┌─ PROVIDED DATA
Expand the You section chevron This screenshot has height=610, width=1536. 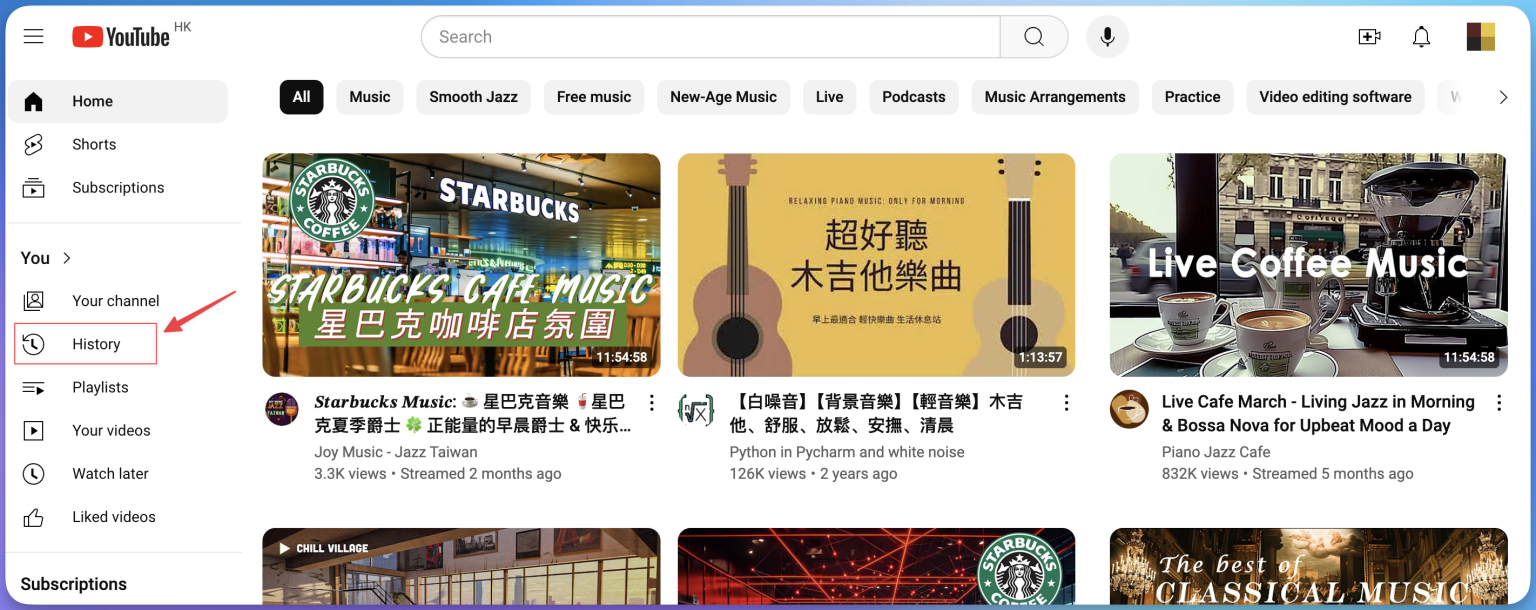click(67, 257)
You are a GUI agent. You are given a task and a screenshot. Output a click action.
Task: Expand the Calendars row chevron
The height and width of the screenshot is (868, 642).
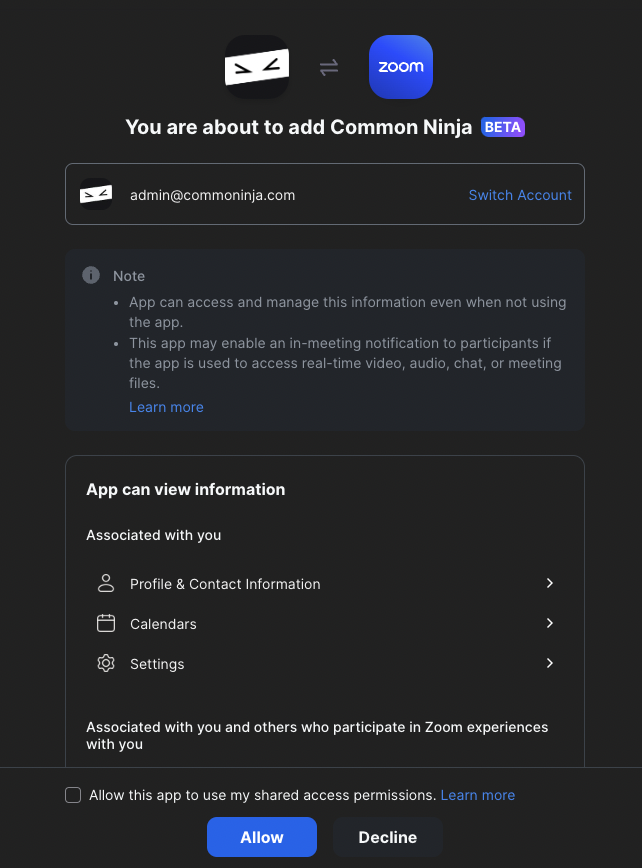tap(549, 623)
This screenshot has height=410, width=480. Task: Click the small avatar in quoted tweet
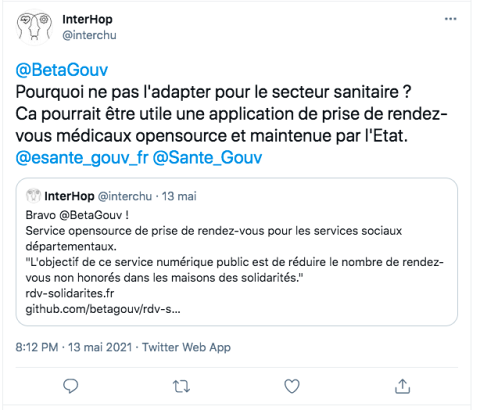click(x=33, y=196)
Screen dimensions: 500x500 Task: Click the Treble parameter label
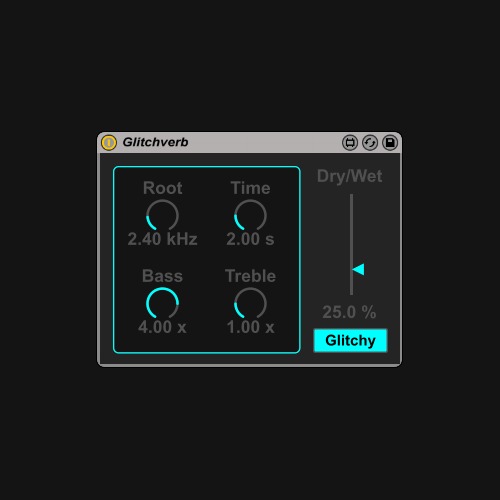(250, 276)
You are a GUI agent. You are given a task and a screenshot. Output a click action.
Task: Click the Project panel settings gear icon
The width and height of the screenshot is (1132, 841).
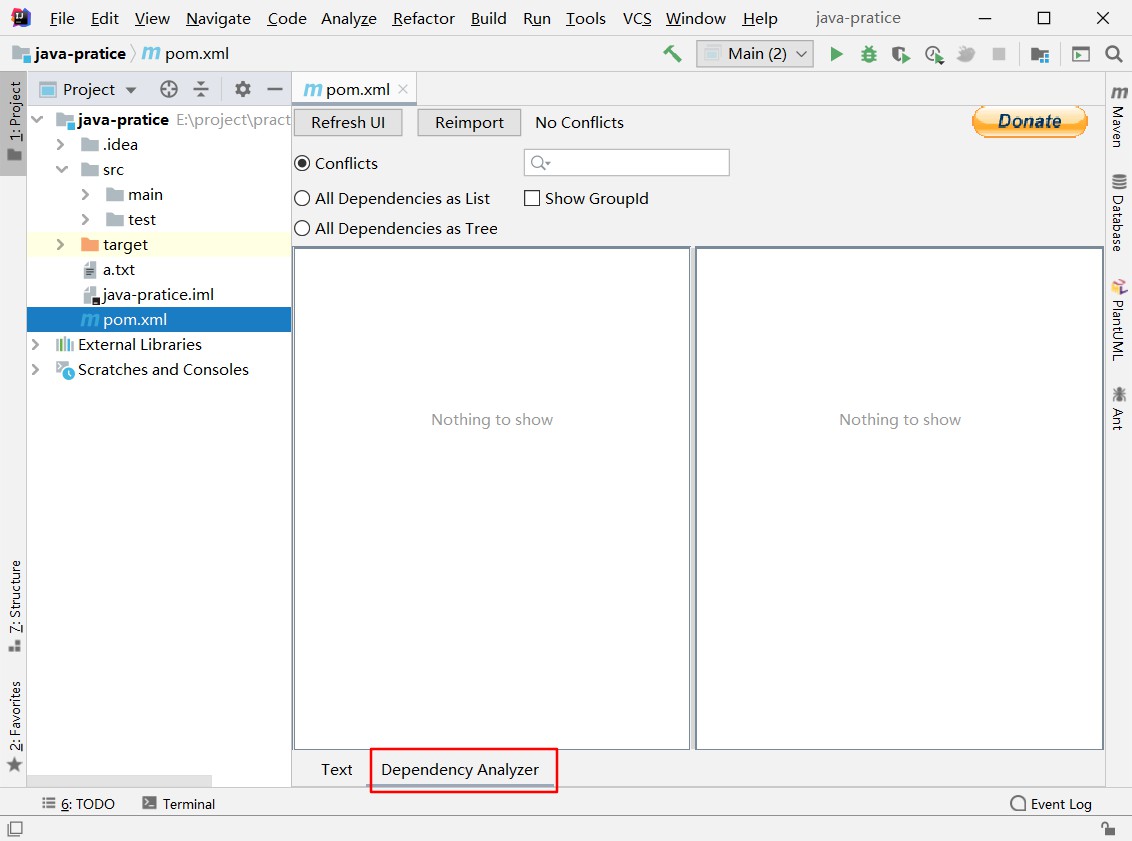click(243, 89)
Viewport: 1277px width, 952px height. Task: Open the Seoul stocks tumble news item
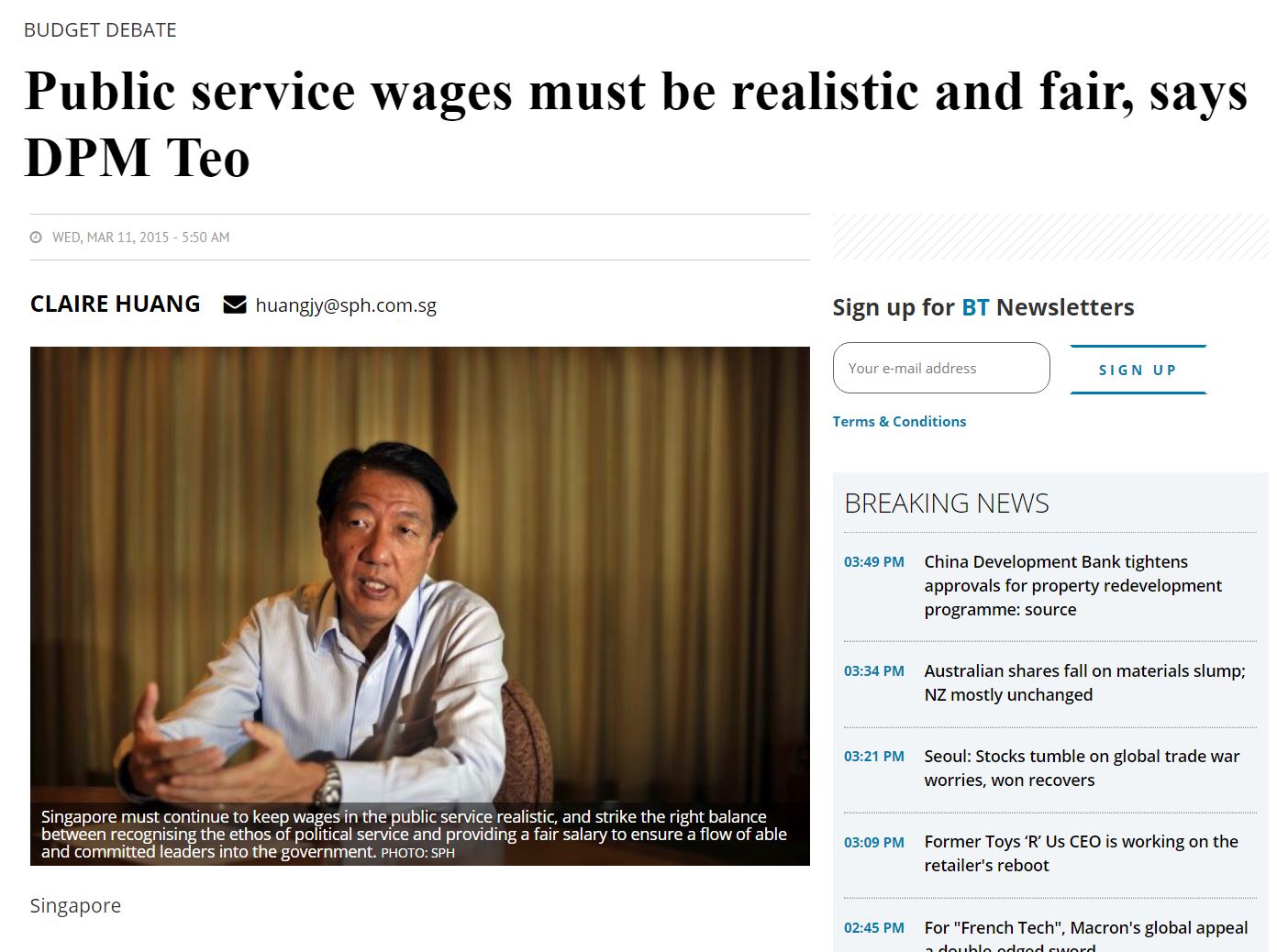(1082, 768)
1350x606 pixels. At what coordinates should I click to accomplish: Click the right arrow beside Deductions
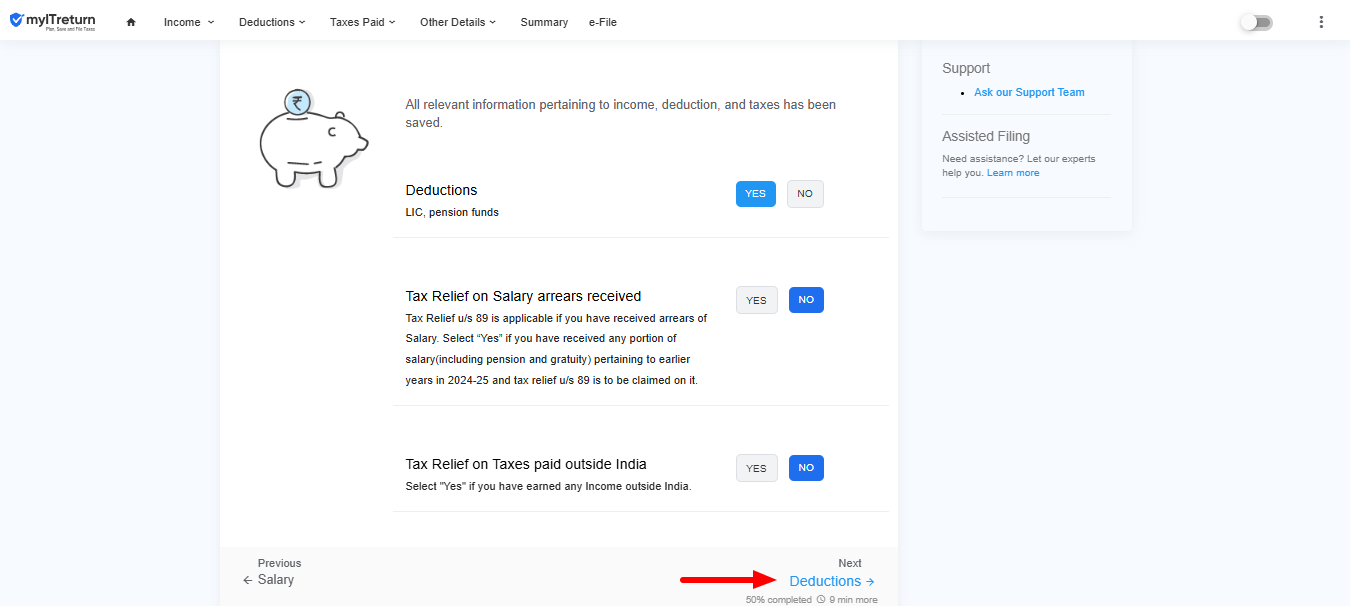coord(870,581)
└─
* **WHAT YOU WILL DO**: Only the lines from the one with "1350x606 pixels. At" through the final line of the data should be written out, exactly and including both ends. Skip the pictures.

* **RESULT**:
1350x606 pixels. At what coordinates should I click to accomplish: Click the right arrow beside Deductions
coord(870,581)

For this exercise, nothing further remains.